Data Mining & Data Warehousing

Introduction: Rules are a good way of representing information or bits of knowledge. A rule-based classifier uses a set of IF-THEN rules for classification. An IF-THEN rule is an expression of the form

IF condition THEN conclusion.

An example is rule R1,

R1: IF age = youth AND student = yes THEN buys computer = yes.

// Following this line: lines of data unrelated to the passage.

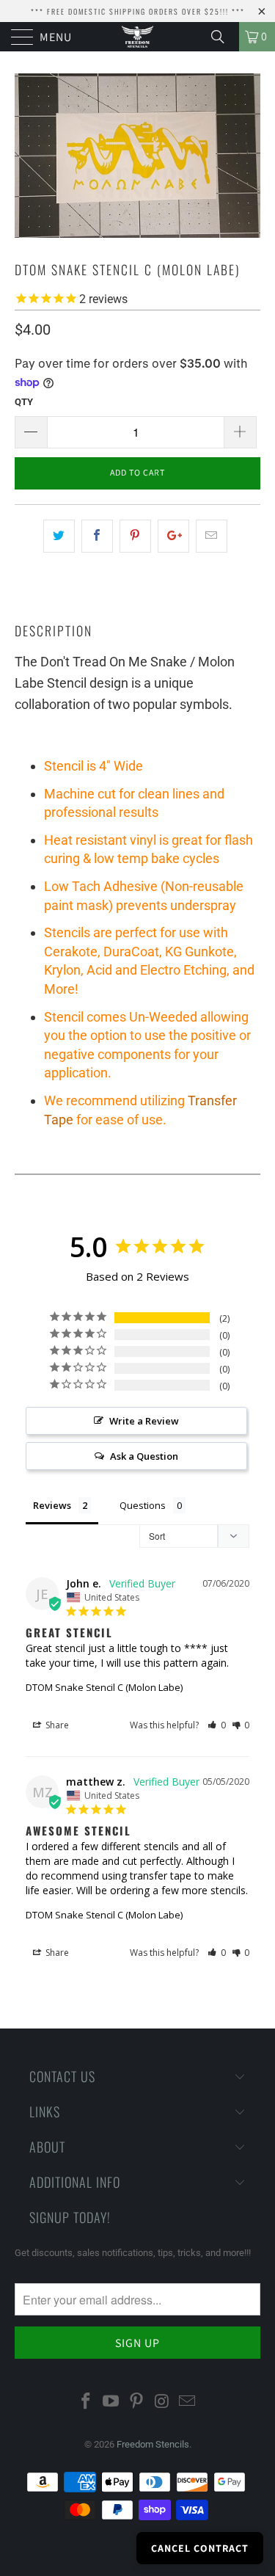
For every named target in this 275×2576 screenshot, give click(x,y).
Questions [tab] (143, 1505)
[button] (216, 1725)
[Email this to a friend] (211, 536)
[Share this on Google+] (173, 536)
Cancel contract (200, 2548)
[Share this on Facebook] (97, 536)
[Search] (223, 36)
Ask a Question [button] (144, 1456)
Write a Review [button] (144, 1420)
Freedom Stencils (153, 2444)
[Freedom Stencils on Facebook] (86, 2402)
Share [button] (56, 1725)
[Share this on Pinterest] (135, 536)
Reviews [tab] (52, 1505)
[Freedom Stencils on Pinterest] (137, 2402)
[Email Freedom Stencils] (188, 2402)
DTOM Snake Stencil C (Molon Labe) (104, 1687)
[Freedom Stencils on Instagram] (162, 2402)
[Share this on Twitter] (59, 536)
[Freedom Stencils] (138, 36)
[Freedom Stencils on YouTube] (111, 2402)
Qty (24, 401)
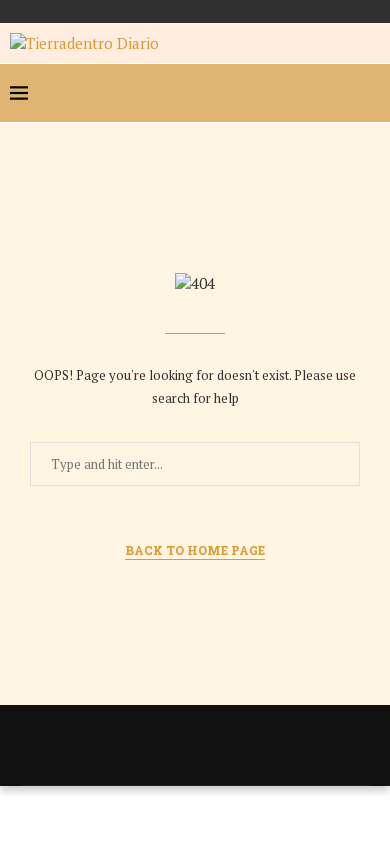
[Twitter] (272, 93)
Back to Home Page (195, 550)
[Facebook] (240, 93)
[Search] (370, 93)
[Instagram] (304, 93)
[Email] (336, 93)
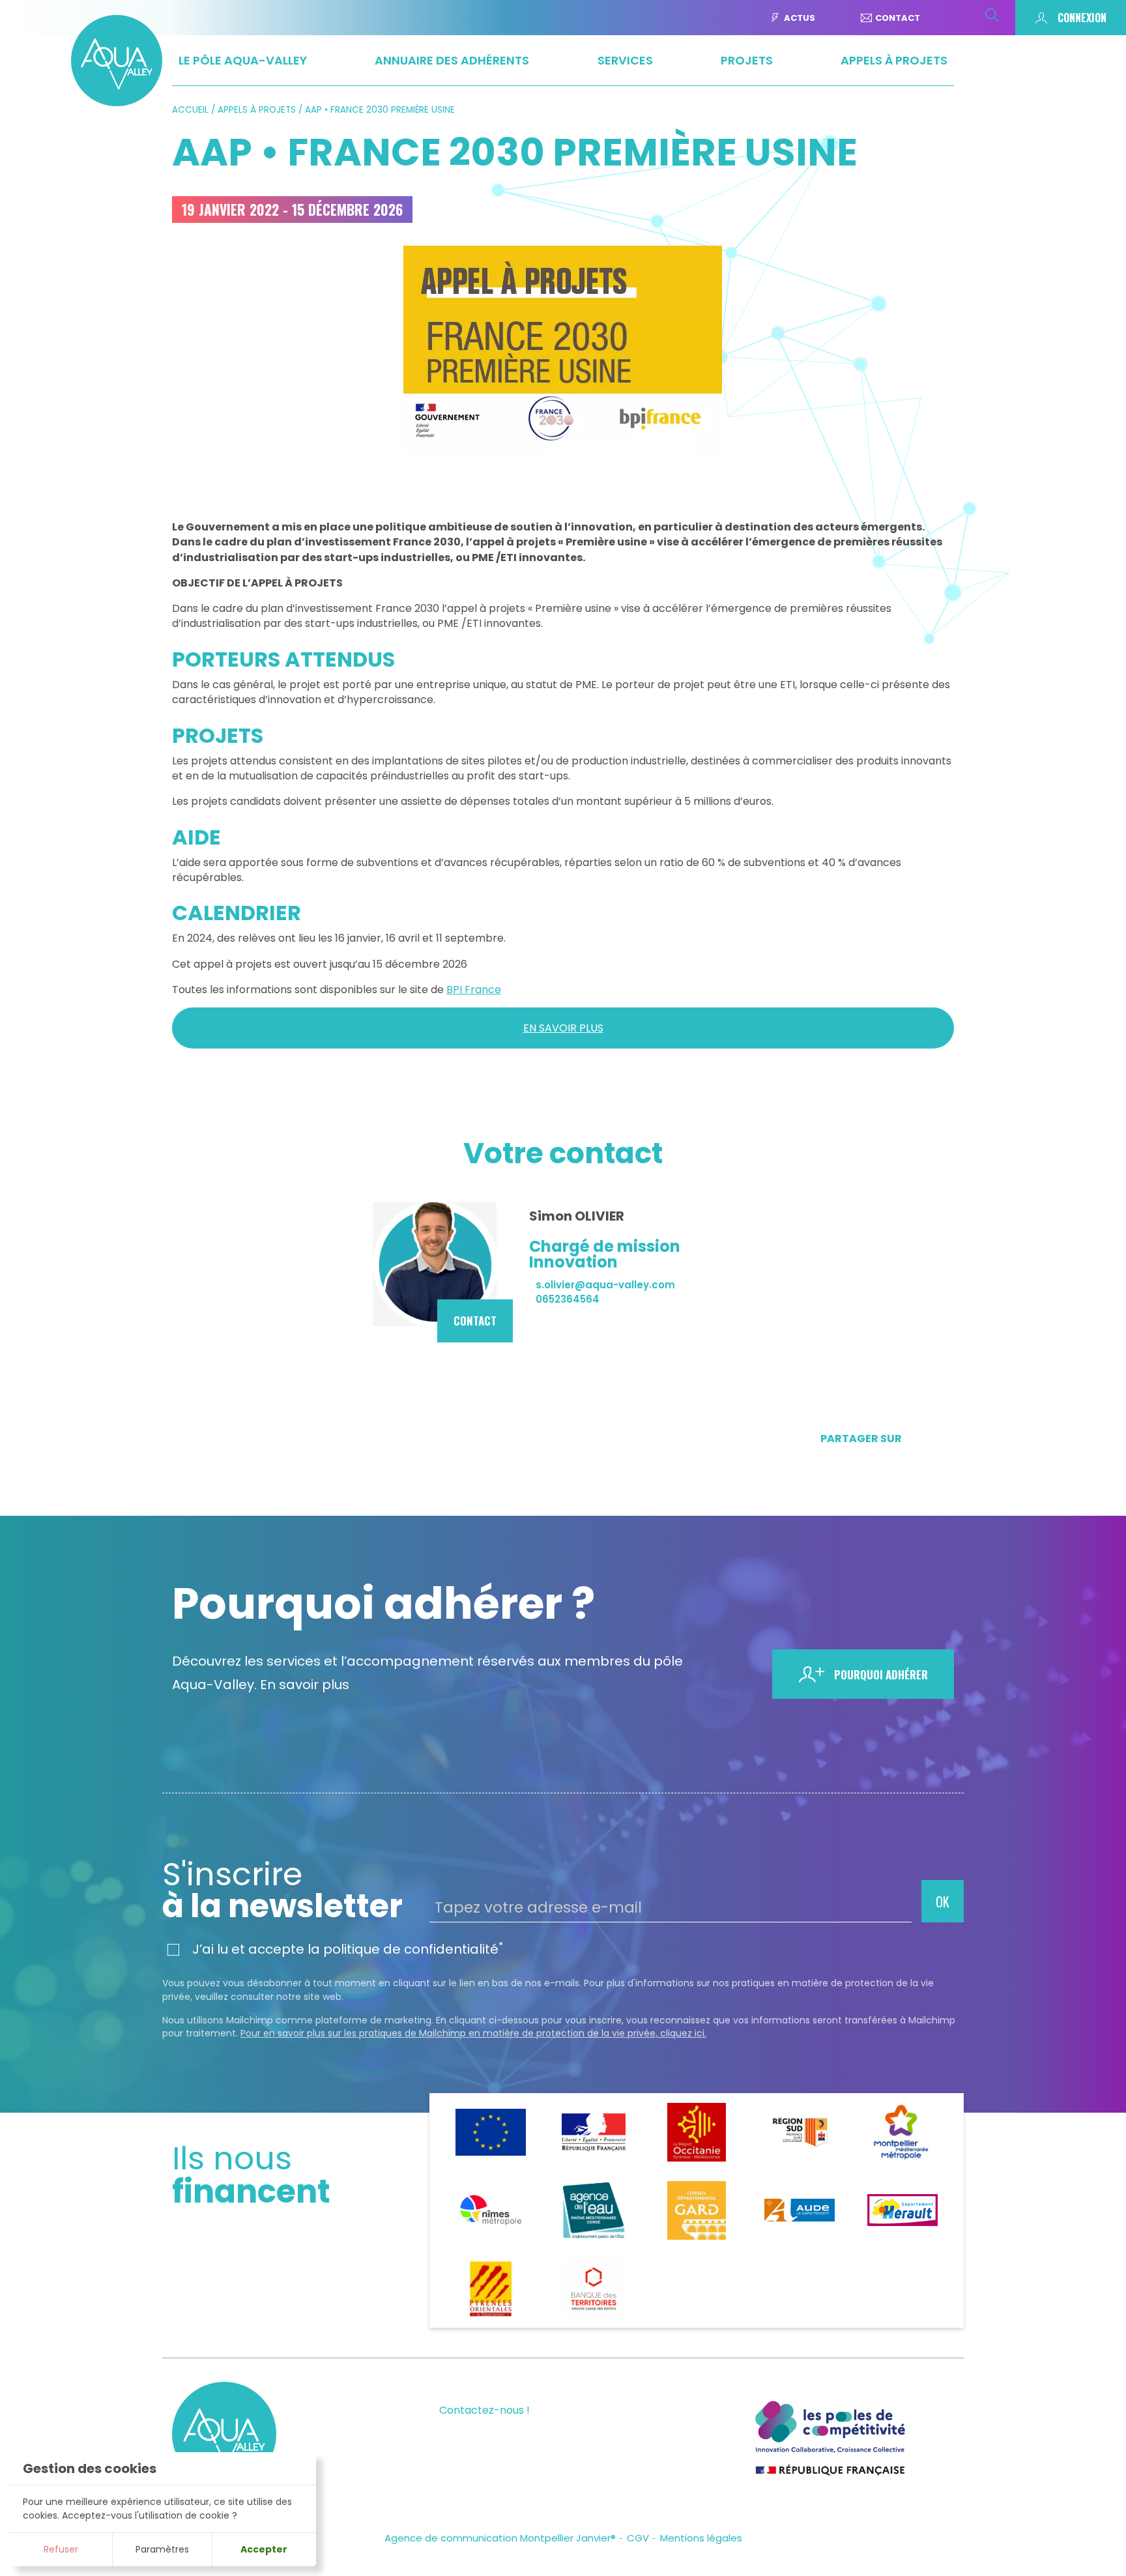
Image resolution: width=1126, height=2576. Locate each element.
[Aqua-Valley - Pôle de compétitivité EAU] (116, 101)
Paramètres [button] (162, 2549)
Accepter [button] (263, 2549)
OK (942, 1901)
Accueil (190, 110)
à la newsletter (282, 1890)
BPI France (473, 989)
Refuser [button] (61, 2549)
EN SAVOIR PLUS (563, 1027)
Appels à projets (257, 110)
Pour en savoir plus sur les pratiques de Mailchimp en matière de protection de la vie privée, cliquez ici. (473, 2033)
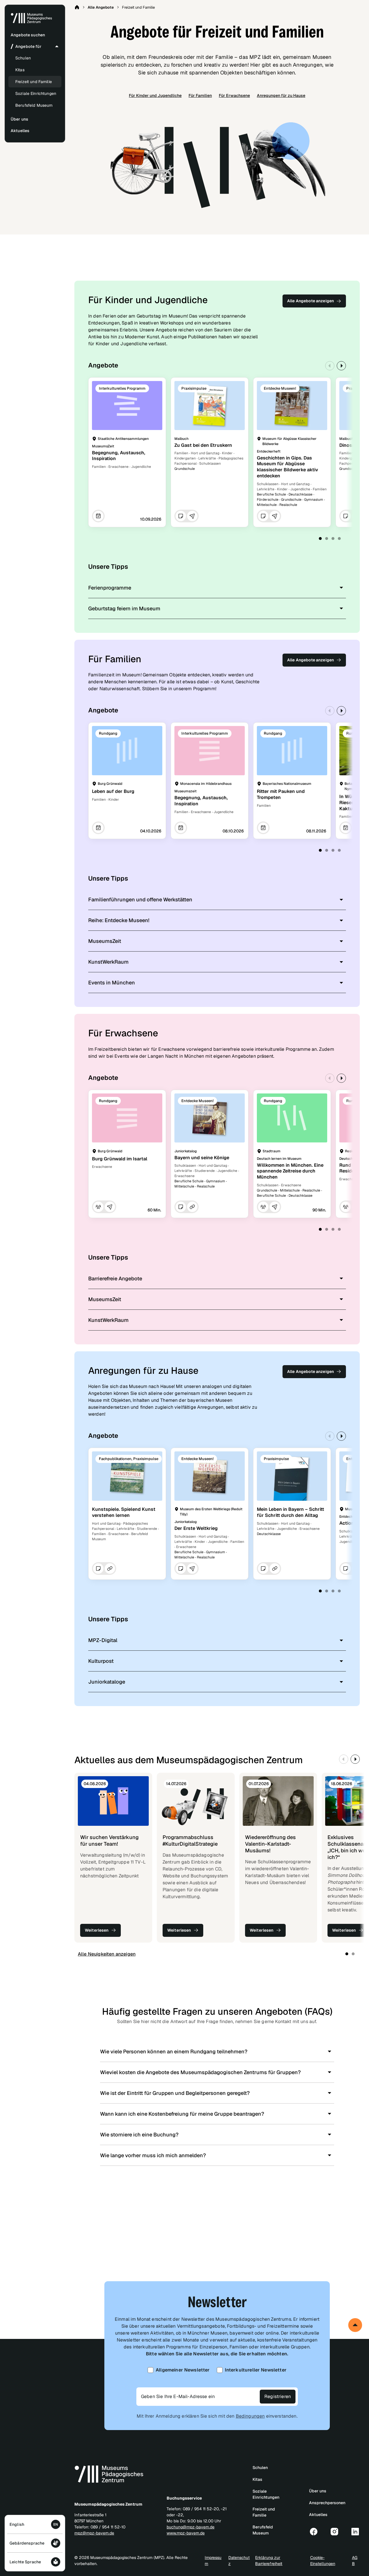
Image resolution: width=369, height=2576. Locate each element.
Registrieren (277, 2396)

The “IF”-part (or left-hand side) of a rule is known as the rule antecedent or precondition. The “THEN”-part (or right-hand side) is the rule consequent. In the rule antecedent, the condition consists of one or more attribute tests (such as age = youth, and student = yes) that are logically ANDed. The rule’s consequent contains a class prediction (in this case, we are predicting whether a customer will buy a computer). R1 can also be written as

R1: (age = youth) ^ (student = yes))(buys computer = yes).

If the condition (that is, all of the attribute tests) in a rule antecedent holds true for a given tuple, we say that the rule antecedent is satisfied (or simply, that the rule is satisfied) and that the rule covers the tuple.

A rule R can be assessed by its coverage and accuracy. Given a tuple, X, from a class labeled data set, D, let ncovers is the number of tuples covered by R; ncorrect be the number of tuples correctly classified by R; and |D| be the number of tuples in D. We can define the coverage and accuracy of R as

Coverage (R) = ncovers /|D|

accuracy(R) = ncorrect / ncovers

That is, a rule’s coverage is the percentage of tuples that are covered by the rule (i.e., whose attribute values hold true for the rule’s antecedent). For a rule’s accuracy, we look at the tuples that it covers and see what percentage of them the rule can correctly classify.